Quarter-filled Kitaev-Hubbard Model: A Quantum Hall State in an Optical Lattice

TL;DR

This paper explores how cold atoms in honeycomb optical lattices with strong interactions and spin-orbit coupling can realize quantum Hall states with chiral edge modes at quarter filling.

Contribution

It demonstrates the existence of quantum Hall states with chiral edge states in a quarter-filled Kitaev-Hubbard model with spin-orbit coupling.

Findings

Chiral edge states exist within a finite parameter range.

Non-zero Chern number bands are realized in the non-interacting limit.

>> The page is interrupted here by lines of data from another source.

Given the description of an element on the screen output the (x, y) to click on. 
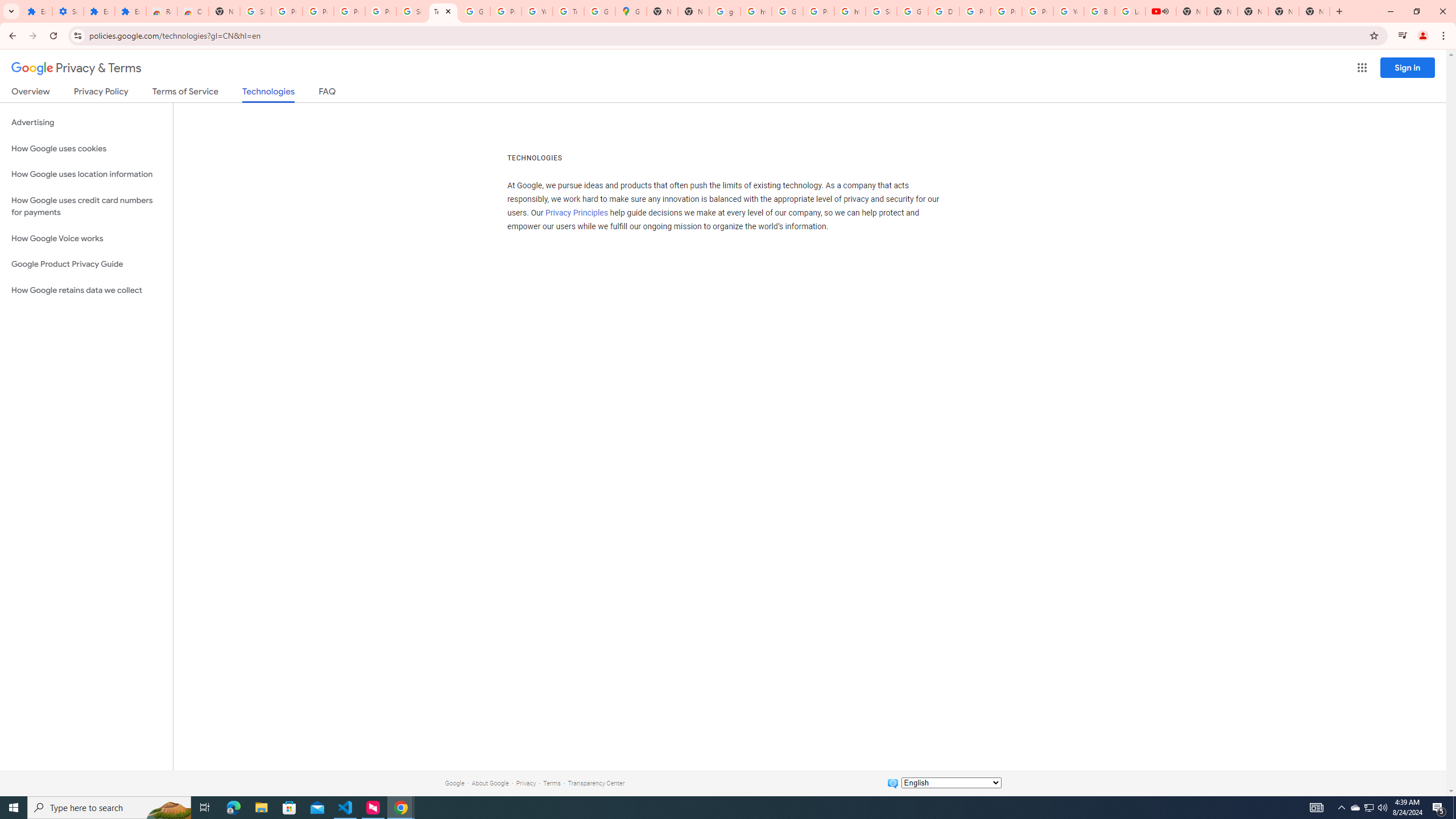
How Google Voice works (86, 238)
Extensions (36, 11)
Reviews: Helix Fruit Jump Arcade Game (161, 11)
How Google uses credit card numbers for payments (86, 206)
Transparency Center (595, 783)
Extensions (98, 11)
https://scholar.google.com/ (756, 11)
How Google uses cookies (86, 148)
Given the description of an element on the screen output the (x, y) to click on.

Interactions can preserve quantum Hall states under certain conditions.

Abstract

We analyze the Physics of cold atoms in honeycomb optical lattices with on-site repulsion and spin-orbit couplings that break time reversal symmetry. Such systems, at half filling and large on-site repulsion, have been proposed as a possible realization of the Kitaev model. The spin-orbit couplings break the spin degeneracy and, if strong-enough, lead to four non-overlapping bands in the non-interacting limit. These bands carry non-zero Chern number and therefore the non-interacting system has non-zero angular momentum and chiral edge states at 1/4 and 3/4 filling. We have investigated the effect of interactions using the variational cluster perturbation theory and conclude that the chiral edge states exist in finite range of interaction and hopping parameter space.